As in Renee Nicole Good, the woman who tried to drive away but was shot to death by ICE? Homeland Security Secretary Kristi L. Noem defended the agent as doing his job, contrary to what we can see with our own eyes. Witnesses say there was no threat. Minnesota Gov. Tim Walz (D) urged people not to buy the government’s “propaganda,” while the president accused Good of trying to “run over” the agent. Trump, we’ve been told, is second to none in supporting law enforcement. But then why did he pardon or commute the sentences of more than 1,500 criminals who attacked and traumatized Capitol police officers in the Jan. 6 riot?
Swooping into Venezuela ostensibly to stop the flow of drugs to America, only to commandeer the country and its oil supplies, is equally farcical when just last month Trump pardoned former Honduran President Juan Orlando Hernández, who had been sentenced to 45 years in prison for conspiring with traffickers to funnel at least 400 tons of cocaine into the U.S.
If democracy suddenly erupts in Venezuela, I’ll run a correction.
So, yes, I’m dazed but not confused.
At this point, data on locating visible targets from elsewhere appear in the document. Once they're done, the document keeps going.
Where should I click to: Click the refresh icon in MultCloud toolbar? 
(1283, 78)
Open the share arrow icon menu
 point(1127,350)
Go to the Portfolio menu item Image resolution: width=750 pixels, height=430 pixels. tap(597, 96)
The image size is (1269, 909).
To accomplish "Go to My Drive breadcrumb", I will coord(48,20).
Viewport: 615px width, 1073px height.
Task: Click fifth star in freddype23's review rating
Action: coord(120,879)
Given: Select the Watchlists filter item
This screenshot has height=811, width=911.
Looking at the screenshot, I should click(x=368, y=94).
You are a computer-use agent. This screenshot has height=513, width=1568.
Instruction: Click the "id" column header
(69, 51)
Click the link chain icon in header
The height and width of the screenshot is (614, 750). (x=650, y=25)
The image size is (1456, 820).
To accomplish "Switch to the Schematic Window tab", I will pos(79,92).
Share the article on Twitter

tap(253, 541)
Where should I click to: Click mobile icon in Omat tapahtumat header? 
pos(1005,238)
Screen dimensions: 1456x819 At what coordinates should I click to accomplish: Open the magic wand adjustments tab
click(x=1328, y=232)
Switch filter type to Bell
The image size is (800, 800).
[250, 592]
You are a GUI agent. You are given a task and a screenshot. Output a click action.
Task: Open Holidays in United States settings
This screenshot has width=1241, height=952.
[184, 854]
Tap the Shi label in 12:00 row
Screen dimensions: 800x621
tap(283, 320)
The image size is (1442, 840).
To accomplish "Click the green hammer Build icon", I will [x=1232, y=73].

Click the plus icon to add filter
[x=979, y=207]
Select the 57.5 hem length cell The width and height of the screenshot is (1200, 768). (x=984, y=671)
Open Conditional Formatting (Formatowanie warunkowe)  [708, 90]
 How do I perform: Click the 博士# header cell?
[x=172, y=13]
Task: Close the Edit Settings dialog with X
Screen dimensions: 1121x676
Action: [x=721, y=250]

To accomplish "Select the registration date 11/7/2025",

My only consolation has come, not surprisingly, from a comedian. Dave Chappelle, in his Netflix special “The Unstoppable,” which was performed in October in D.C., makes one feel briefly sane. A part political rant mixed with some gratuitous raunch, the 75-minute show featured a chain-smoking Chappelle delivering brutal truths about today’s world.
I was impressed by an empathetic moment of solidarity with the audience. If you’re feeling like things are weird now, he softened his tone, “you are not alone.” Well, thanks for that, Dave, and also for reminding us that humor is the antidote to horror — which perfectly explains why Trump, after attacking the “fake media” through his first term, seized on comedians in 2025.
For what it’s worth, you’re not alone if you feel like the world is crashing around you. And if you’ve read this far, you’re probably not crazy. Our only recourse will soon be within our sights — the November midterms.